Now, remember this is the same Peter who received a vision from God of “unclean” animals being let down from heaven for him to kill and eat. Out of that vision God taught him that nothing (or shall we say no one) that God has created is unclean.

When Peter arrived at Cornelius’ house, his first words are a startling: “You are well aware that it is against our law for a Jew to associate with a Gentile of visit him” (Acts 10:28). Not really the best words to ingratiate yourself to your Gentile host.

But here we are sometime later, and Peter is again struggling with his association with those who were unlike himself.
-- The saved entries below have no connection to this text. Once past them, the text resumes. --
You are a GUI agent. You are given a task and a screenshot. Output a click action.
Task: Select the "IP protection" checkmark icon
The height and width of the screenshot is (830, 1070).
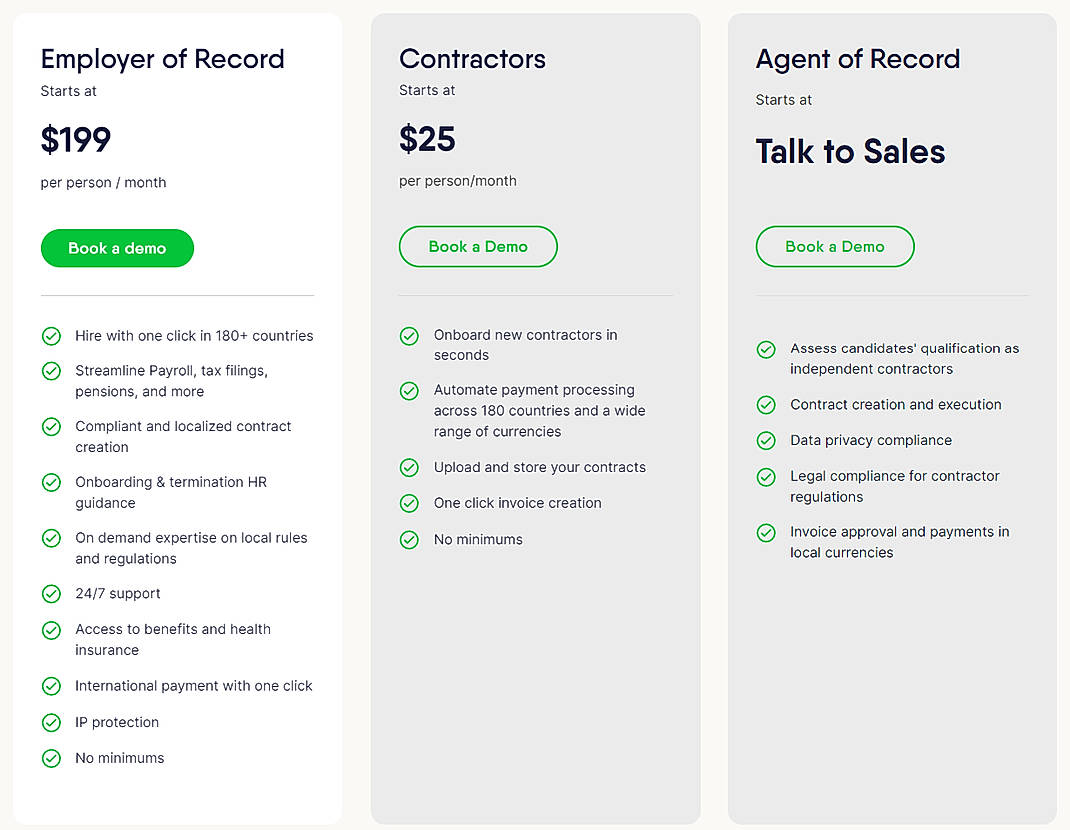51,723
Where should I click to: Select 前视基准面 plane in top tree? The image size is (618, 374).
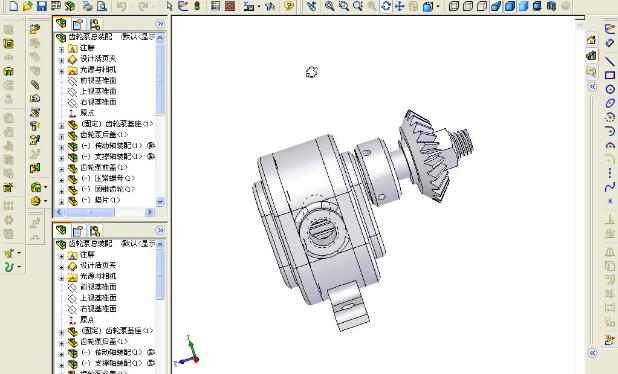(x=98, y=80)
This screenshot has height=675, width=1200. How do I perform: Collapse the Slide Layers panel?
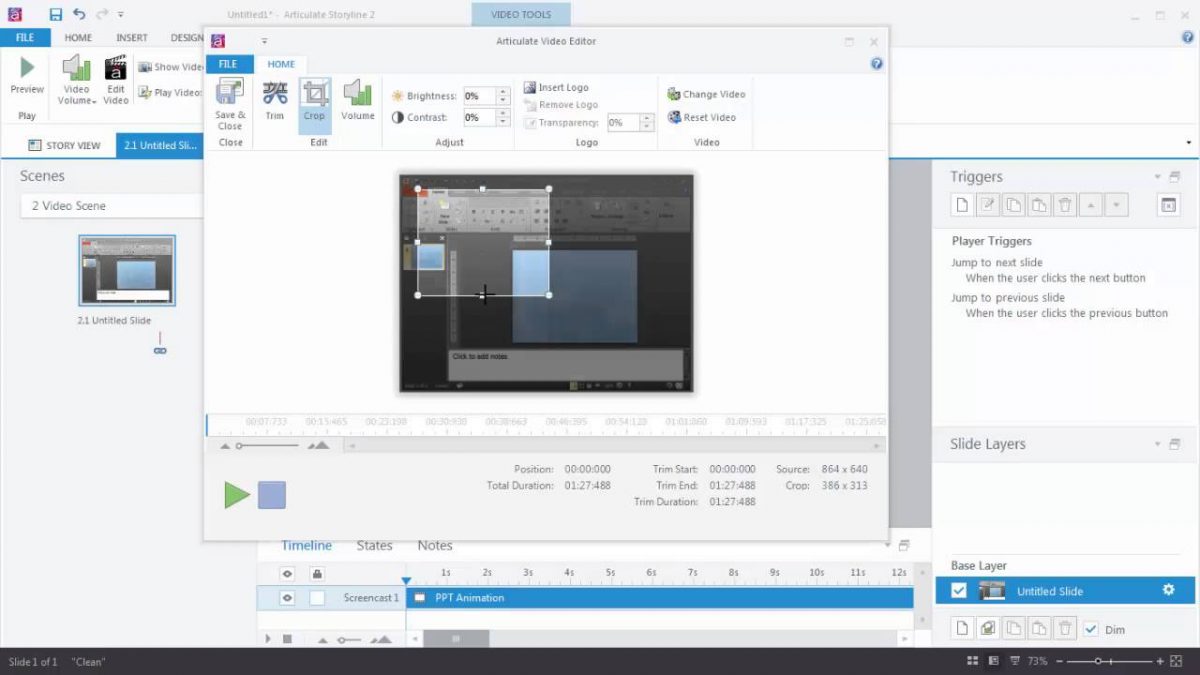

He was quick to back off in order to maintain a reputation among his Jewish friends.

I have to wonder if the Gentile believers felt something like my African-American friends during our recent troubled week. More than once I heard people say, “Where is the white church? What do they have to say about these events?” Yet, many in the white church either quietly moved away from the table or ridiculed those who remained seated.

Peter was ultimately publicly reprimanded by Paul for his prejudice behavior. It is immediately in this context that Paul writes that about our identity in Christ, and Christ living in us.

Sadly, the church has often be complicate in the reconstruction of racial prejudice in the intervening 2000 years, notably with the enslavement of millions of Africans, but also in various ethnic and religious struggles.

As believers, we cannot stand idly by and become silent advocates for the advance of racism. Jesus tore those walls down. How dare us take part in their reconstruction, either by our active prejudice and racism or by our silent consent.

Martin Luther King, Jr. shared the following in 1967: “In the end, we will remember not the words of our enemies but the silence of our friends.”

Black people are simply saying, “Stop killing us.” Yet, the response they receive, even from much of the white Christian community, is, “But …” if they say anything at all. But is such an effective immobilizer!

On Tuesday, July 12, President Bush, at the memorial service for the slain officers in Dallas, shared, “Too often we judge other groups by their worst examples, while judging ourselves by our best intentions. And this has strained our bonds of understanding and common purpose.”

We should weep with those who weep, and mourn with those who mourn. Our hearts should break with those who are broken-hearted.

If Christ has been crucified in me then the walls I have used to define my difference from others, to limit the parameters of God’s grace, need to come down. The old way of thinking that allows me to restrict grace to those like me has to be hung on the tree. I need to actively engage in being an ambassador across racial and cultural lines. I do this because it is no longer for me just about “black and white”. It is about living life in Christ, living life by faith.

In the next chapter he would write, “There is neither Jew or Greek, slave nor free, male nor female, for you are all one in Christ Jesus” (Galatians 3:28). When will we see this oneness in the church? When will we hear the church unified speak for this sense of unity?